Collection entries:
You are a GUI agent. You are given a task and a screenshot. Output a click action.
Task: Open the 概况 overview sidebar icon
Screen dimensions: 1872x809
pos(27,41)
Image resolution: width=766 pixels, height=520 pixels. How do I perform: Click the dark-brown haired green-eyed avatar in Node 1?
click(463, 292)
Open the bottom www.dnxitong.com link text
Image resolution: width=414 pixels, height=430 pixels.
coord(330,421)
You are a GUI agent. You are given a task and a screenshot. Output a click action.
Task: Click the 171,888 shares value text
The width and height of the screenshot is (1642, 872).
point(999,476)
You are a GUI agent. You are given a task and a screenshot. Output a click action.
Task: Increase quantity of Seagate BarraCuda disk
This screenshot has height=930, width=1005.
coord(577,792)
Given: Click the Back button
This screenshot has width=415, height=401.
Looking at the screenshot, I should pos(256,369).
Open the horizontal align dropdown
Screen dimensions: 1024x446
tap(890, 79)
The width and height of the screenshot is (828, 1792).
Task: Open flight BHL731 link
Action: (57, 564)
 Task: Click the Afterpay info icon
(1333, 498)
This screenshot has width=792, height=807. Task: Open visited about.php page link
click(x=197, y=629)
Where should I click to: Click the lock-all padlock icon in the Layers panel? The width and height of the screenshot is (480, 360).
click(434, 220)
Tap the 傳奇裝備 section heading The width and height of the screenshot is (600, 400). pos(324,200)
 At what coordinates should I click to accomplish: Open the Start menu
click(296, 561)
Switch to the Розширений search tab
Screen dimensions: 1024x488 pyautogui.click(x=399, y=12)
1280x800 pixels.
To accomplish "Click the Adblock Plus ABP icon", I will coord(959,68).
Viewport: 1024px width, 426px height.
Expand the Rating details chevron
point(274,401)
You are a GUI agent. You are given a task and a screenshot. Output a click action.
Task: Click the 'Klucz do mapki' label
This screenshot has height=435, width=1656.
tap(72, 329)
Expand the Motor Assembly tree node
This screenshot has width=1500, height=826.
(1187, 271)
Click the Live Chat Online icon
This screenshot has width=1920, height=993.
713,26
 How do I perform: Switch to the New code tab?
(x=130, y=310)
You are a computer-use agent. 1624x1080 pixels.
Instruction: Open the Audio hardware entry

» Exercise objective:
Could you give the records above again, exactly and in full?

» Result for this task:
You are a GUI agent. You are given a task and a screenshot. Output a click action.
Task: Open the 概况 overview sidebar icon
Screen dimensions: 1872x809
pos(27,41)
Image resolution: width=766 pixels, height=520 pixels. How do I perform: Click the dark-brown haired green-eyed avatar in Node 1?
click(463, 292)
Open the bottom www.dnxitong.com link text
Image resolution: width=414 pixels, height=430 pixels.
coord(330,421)
You are a GUI agent. You are given a task and a screenshot. Output a click action.
Task: Click the 171,888 shares value text
The width and height of the screenshot is (1642, 872).
point(999,476)
You are a GUI agent. You are given a task and a screenshot. Output a click action.
Task: Increase quantity of Seagate BarraCuda disk
This screenshot has height=930, width=1005.
coord(577,792)
Given: Click the Back button
This screenshot has width=415, height=401.
Looking at the screenshot, I should pos(256,369).
Open the horizontal align dropdown
Screen dimensions: 1024x446
tap(890, 79)
The width and height of the screenshot is (828, 1792).
Task: Open flight BHL731 link
Action: (57, 564)
 Task: Click the Afterpay info icon
(1333, 498)
This screenshot has width=792, height=807. Task: Open visited about.php page link
click(x=197, y=629)
Where should I click to: Click the lock-all padlock icon in the Layers panel? The width and height of the screenshot is (480, 360).
click(434, 220)
Tap the 傳奇裝備 section heading The width and height of the screenshot is (600, 400). pos(324,200)
 At what coordinates should I click to accomplish: Open the Start menu
click(296, 561)
Switch to the Розширений search tab
Screen dimensions: 1024x488 pyautogui.click(x=399, y=12)
1280x800 pixels.
To accomplish "Click the Adblock Plus ABP icon", I will coord(959,68).
Viewport: 1024px width, 426px height.
Expand the Rating details chevron
point(274,401)
You are a GUI agent. You are given a task and a screenshot. Output a click action.
Task: Click the 'Klucz do mapki' label
This screenshot has height=435, width=1656.
tap(72, 329)
Expand the Motor Assembly tree node
This screenshot has width=1500, height=826.
(1187, 271)
Click the Live Chat Online icon
This screenshot has width=1920, height=993.
713,26
 How do I perform: Switch to the New code tab?
(x=130, y=310)
You are a computer-use agent. 1624x1080 pixels.
Instruction: Open the Audio hardware entry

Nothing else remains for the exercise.